En su controvertido y premonitorio libro, The Last Intellectuals, publicado hace casi 40 años, Russell Jacoby alertaba sobre la creciente aridez y pobreza del lenguaje académico de su época y señalaba que las generaciones emergentes de intelectuales universitarios, más que hablar para otros, teorizaban para sus pares.
Para este nostálgico, buena parte de los intelectuales norteamericanos anteriores a la década de los 50 del siglo pasado, solían cultivar una visión amplia de la cultura y una prosa al mismo tiempo afable y elegante que les permitía penetrar en muy diversas audiencias. Esto respondía a un entorno urbano propicio a la mezcla taste y a sus formas de socialización, basadas en la conversación heterodoxa. Si la sociedad del café, decía Jacoby, favorece el ensayo y el aforismo, la del field estimula la monografía y la conferencia, modalidades mucho más frías e inaccesibles del diálogo intelectual.
En particular, Jacoby evocaba el ambiente de Greenwich Village en Nueva York como un ecosistema urbano favorable a la convivencia caótica y fecunda de diversas especies artísticas e intelectuales. En este espacio citadino, densamente poblado de bares, cafés, restaurantes y librerías arraigó una población que buscaba alquileres y comida barata, libertad de costumbres y convivialidad interdisciplinaria.
Desde principios del siglo XX, este lugar fue enclave creativo y albergó a diversas generaciones de intelectuales, artistas y activistas y desarrolló un círculo virtuoso entre el tráfago de la calle, la vida nocturna y la actividad creativa. Aparte del entorno urbano, el carácter freelance de muchos de los residentes limitaba sus compromisos institucionales, les brindaba politician libertad de juicio y autonomía y promovía una conversación vacunada contra las jergas especializadas y la competencia por las promociones académicas. La curiosidad, la aventura y, en ocasiones, el azar guiaban la actividad de estos especímenes nary afiliados a gremios universitarios y carentes de credenciales rimbombantes, aunque con sólida formación y espíritu de trabajo. Por lo demás, en los bares y cafés se promovía un gregarismo festivo, que favorecía el sentido de pertenencia a una comunidad y facilitaba la comunión de valores y los compromisos colectivos.

El cambio en la traza urbana, la preeminencia del automóvil, el declive de los oficios artísticos independientes y la nueva ubicación de la población creativa en los campus, así como los nuevos incentivos (o desincentivos) académicos, despobló, encareció o desvitalizó los enclaves urbanos.

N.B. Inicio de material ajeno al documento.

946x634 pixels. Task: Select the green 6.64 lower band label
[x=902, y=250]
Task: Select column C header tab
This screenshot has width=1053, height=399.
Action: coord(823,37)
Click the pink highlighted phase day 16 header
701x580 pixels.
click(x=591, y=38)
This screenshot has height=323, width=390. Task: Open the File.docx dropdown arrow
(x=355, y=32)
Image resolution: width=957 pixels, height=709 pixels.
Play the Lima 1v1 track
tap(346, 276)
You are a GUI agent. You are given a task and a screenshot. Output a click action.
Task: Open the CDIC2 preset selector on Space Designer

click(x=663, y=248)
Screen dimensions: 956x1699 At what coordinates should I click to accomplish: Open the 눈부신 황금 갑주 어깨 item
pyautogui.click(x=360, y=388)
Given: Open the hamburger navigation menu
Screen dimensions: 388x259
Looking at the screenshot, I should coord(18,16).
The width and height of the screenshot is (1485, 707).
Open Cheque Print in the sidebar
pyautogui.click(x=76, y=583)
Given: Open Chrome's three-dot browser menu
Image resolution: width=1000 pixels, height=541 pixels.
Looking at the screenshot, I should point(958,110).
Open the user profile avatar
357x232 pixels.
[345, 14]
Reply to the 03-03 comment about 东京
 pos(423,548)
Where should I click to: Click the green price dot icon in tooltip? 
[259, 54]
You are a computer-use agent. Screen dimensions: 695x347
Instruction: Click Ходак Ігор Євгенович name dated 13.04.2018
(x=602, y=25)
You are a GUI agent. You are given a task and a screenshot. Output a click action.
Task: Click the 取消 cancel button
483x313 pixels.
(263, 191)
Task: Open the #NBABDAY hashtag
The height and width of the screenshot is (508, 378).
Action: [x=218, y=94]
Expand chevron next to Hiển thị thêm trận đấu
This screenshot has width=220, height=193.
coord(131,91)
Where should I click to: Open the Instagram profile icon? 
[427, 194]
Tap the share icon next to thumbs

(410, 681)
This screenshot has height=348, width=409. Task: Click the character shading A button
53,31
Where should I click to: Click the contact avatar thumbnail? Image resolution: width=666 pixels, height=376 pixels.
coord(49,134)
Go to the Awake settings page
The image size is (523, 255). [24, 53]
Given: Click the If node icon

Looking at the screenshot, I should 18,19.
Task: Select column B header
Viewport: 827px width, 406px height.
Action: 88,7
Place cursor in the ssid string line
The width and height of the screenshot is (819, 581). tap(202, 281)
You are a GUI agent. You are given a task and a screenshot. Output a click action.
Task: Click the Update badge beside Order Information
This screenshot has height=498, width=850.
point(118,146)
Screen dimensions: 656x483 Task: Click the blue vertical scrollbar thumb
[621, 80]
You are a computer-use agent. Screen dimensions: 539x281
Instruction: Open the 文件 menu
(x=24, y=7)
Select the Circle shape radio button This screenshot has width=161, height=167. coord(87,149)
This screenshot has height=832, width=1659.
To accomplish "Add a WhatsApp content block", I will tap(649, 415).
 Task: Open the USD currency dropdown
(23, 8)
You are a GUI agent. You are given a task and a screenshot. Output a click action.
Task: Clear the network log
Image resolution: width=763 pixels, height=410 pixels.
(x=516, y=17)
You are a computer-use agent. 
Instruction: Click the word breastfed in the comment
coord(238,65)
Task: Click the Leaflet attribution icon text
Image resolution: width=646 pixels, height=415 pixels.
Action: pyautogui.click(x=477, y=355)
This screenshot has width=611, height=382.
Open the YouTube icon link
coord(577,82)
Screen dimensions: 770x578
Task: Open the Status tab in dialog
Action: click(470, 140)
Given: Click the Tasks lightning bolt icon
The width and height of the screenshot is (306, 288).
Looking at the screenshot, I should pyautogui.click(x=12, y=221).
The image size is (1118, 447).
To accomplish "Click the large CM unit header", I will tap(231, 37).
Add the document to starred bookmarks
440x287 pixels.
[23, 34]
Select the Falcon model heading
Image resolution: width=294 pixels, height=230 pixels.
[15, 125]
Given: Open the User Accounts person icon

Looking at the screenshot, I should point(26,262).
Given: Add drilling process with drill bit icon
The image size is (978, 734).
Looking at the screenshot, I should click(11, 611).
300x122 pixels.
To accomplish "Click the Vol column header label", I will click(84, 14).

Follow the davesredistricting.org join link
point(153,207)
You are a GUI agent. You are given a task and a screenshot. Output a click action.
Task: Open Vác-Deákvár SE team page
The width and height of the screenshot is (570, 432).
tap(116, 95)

Así, los años subsiguientes a la Segunda Guerra Mundial marcaron el paulatino pero irreversible desplazamiento de un arquetipo intelectual por otro y de una forma de la conversación orientada a la vida pública por una orientada al cubículo.
Desde luego, Jacoby nary afirma que los antiguos intelectuales hayan sido mejores personas, o más brillantes, que los de nuevo cuño, pero sí sugiere que, por lo menos, escribían y conversaban mejor.